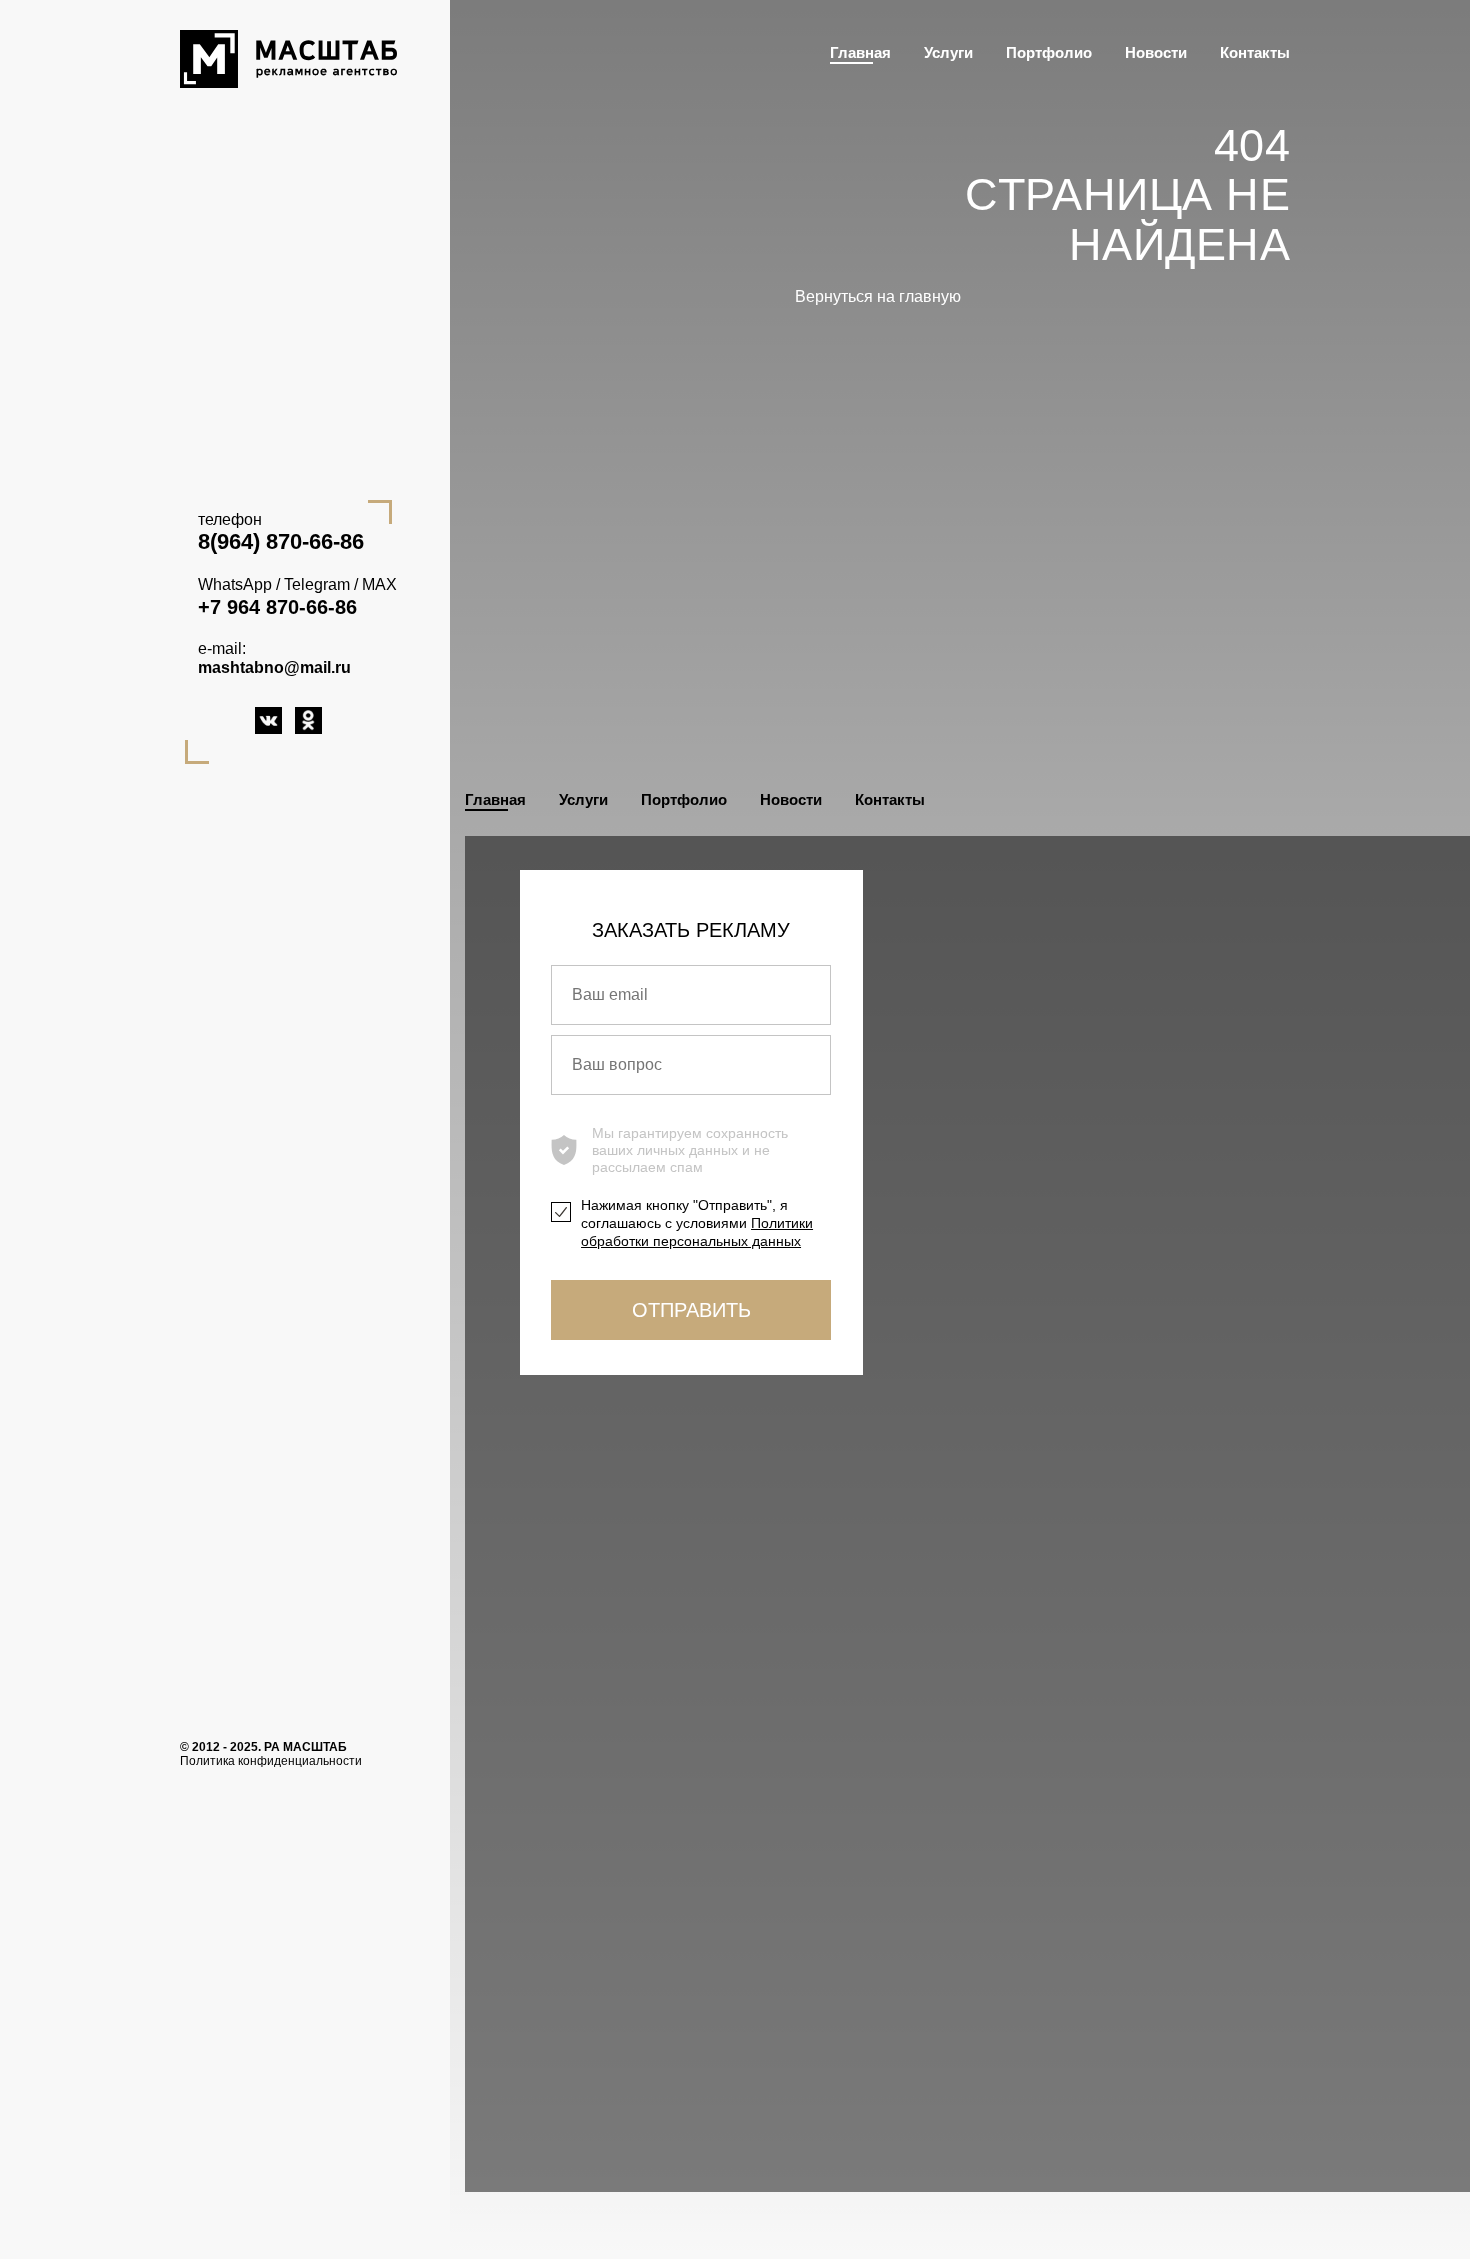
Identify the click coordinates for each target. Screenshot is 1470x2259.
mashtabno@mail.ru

...

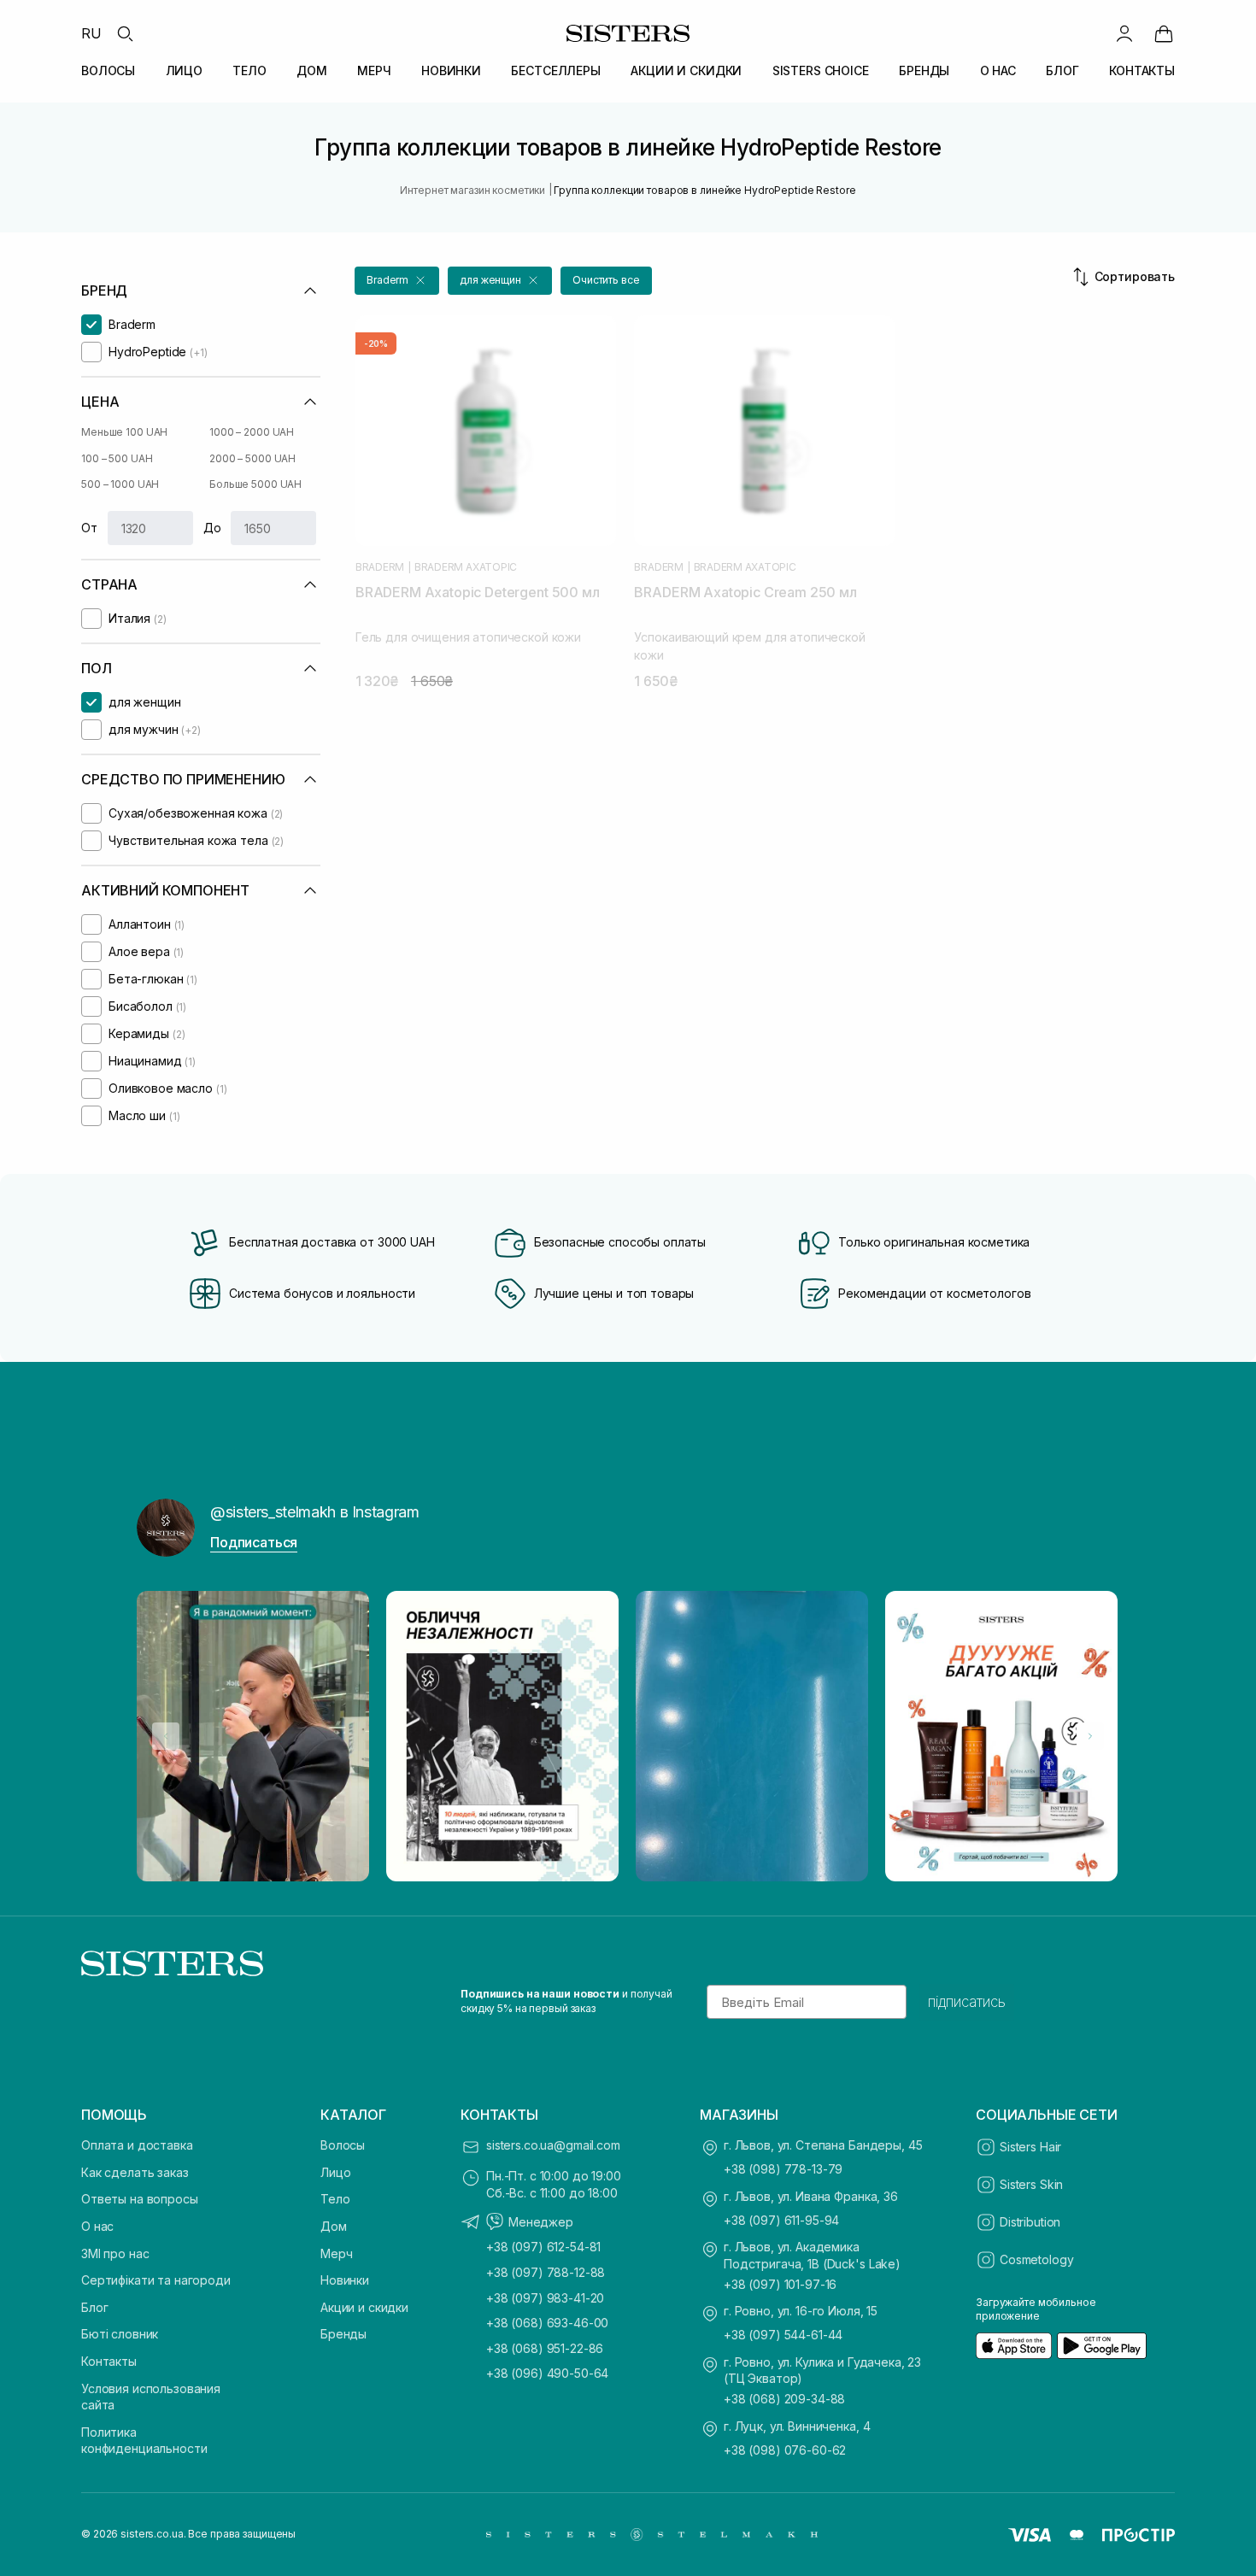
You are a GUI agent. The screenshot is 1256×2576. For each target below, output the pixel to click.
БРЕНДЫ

==

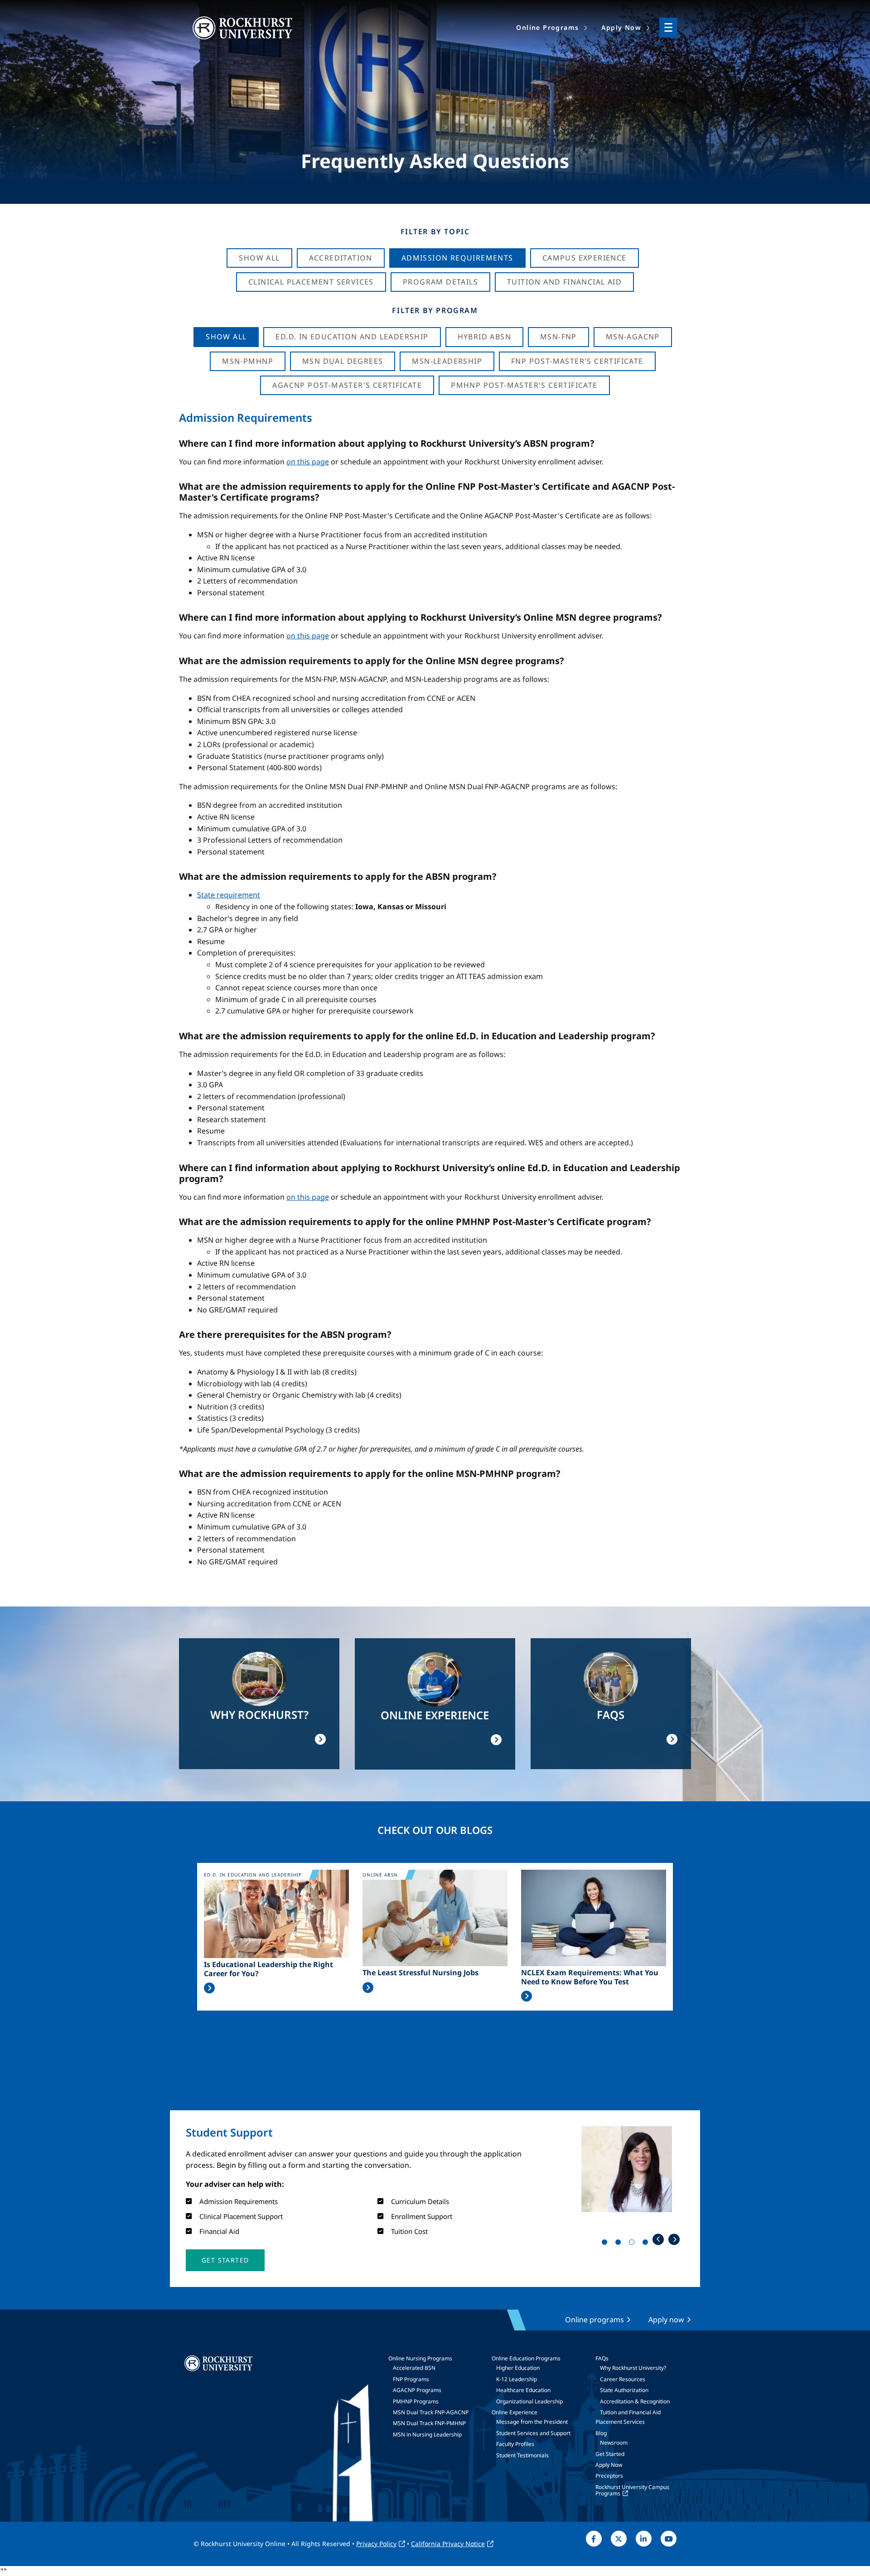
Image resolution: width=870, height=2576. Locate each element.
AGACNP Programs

== EXERCISE BRIEF ==
Look above for the line with "Identify the click" and the line with "mashtabno@mail.ru"; transcribe both and all lines in between, exactly, and nothing else.

== EXERCISE ANSWER ==
Identify the click coordinates for each target. Screenshot is 1470x2259.
mashtabno@mail.ru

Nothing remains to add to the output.